The researchers, from Sweden’s Karolinska Institute, insist that there is no need to emulate the cartoon sailor man and guzzle whole cans in order to benefit, the Daily Mail reported.
The same level could also be obtained from two to three beetroots, experts said.
It is also found in lettuce and chard.
“From a nutritional perspective our study is interesting because the amount of nitrate that affected muscle strength in mice was relatively low,” researcher Andres Hernandez said.
“Translated to humans it means that we can obtain the equivalent volume by eating more of a vegetarian diet, as nitrate is found naturally in several leafy vegetables, especially in beetroot juice, for example.
His team is hopeful to use the findings to pursue new treatments for people with weak muscles.

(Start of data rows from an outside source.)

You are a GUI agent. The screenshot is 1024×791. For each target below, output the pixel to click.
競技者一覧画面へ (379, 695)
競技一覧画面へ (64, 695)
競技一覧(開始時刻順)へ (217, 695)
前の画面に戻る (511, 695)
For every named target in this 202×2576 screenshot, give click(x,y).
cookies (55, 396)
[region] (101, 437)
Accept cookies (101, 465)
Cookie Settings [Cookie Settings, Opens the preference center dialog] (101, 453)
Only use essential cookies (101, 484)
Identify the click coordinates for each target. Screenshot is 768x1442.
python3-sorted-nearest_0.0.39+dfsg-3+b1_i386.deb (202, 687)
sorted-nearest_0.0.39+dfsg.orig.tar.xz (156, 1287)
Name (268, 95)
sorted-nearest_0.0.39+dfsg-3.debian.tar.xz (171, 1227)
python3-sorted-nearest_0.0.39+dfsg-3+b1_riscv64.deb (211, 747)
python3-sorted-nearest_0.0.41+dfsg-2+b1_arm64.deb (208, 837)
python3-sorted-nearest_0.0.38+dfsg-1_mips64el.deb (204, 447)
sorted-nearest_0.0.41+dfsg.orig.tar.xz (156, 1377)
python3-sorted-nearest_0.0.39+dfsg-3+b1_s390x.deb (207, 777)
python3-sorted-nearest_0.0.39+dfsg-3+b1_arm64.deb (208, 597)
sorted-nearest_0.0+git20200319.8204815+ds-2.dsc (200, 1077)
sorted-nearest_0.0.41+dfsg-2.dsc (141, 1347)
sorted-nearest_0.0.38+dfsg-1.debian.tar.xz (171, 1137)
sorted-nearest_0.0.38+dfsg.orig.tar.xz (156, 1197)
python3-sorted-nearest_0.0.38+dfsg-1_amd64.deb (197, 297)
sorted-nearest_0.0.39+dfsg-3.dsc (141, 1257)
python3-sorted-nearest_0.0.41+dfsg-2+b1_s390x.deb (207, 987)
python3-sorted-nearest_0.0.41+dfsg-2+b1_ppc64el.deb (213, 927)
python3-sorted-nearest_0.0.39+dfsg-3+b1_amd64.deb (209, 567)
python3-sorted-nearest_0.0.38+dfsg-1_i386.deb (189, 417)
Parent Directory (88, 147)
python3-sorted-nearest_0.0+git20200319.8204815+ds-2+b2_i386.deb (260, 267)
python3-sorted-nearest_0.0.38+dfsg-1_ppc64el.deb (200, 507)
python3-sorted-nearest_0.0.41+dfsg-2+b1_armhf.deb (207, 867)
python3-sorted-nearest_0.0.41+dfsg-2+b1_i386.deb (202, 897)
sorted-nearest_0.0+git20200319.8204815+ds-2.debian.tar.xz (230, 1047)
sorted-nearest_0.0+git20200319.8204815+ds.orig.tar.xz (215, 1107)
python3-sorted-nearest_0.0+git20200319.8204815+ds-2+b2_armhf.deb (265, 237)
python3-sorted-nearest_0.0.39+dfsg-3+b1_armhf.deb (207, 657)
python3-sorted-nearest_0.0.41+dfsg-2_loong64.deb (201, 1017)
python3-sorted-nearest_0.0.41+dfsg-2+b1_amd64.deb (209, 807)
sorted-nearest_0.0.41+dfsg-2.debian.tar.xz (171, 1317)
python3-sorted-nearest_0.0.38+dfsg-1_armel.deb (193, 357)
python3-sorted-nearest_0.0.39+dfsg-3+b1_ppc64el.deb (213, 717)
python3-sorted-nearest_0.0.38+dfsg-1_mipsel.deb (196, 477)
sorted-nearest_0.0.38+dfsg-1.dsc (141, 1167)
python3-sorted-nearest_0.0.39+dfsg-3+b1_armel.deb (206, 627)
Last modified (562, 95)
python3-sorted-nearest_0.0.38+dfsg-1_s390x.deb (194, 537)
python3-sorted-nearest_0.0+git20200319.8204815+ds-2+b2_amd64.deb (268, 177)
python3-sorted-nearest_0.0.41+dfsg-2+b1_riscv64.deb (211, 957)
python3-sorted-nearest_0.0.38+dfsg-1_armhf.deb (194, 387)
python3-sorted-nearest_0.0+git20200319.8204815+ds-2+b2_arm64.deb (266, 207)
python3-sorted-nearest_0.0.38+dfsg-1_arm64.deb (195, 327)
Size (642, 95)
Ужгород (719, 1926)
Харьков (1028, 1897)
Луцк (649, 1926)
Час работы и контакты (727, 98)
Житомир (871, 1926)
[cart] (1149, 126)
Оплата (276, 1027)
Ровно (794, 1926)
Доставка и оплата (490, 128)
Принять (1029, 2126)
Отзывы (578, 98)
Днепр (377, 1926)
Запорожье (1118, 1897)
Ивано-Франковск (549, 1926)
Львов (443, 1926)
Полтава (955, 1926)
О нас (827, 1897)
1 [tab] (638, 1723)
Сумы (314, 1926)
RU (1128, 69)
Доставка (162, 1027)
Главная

“The really exciting part is to go ahead and look at people with muscle weakness, with muscle diseases, and even ageing, and see if this can improve their muscle function,” he said.
The team, which conducted the experiment on mice, examined different muscles on the mice’s legs and feet a week after the commencement of the study.
They discovered that the mice that had been on consistent nitrate had much stronger muscles, the greatest effect being observed in the extensor digitorum longus muscle, which extends down the tibia, and the flexor digitorum brevis muscle of the foot.
Continuing their study, the researchers then discovered that the nitrate mice had a higher concentration of two different proteins in their muscles, which is assumed to be accountable for the greater muscle strength.
The study has been published in the Journal of Physiology.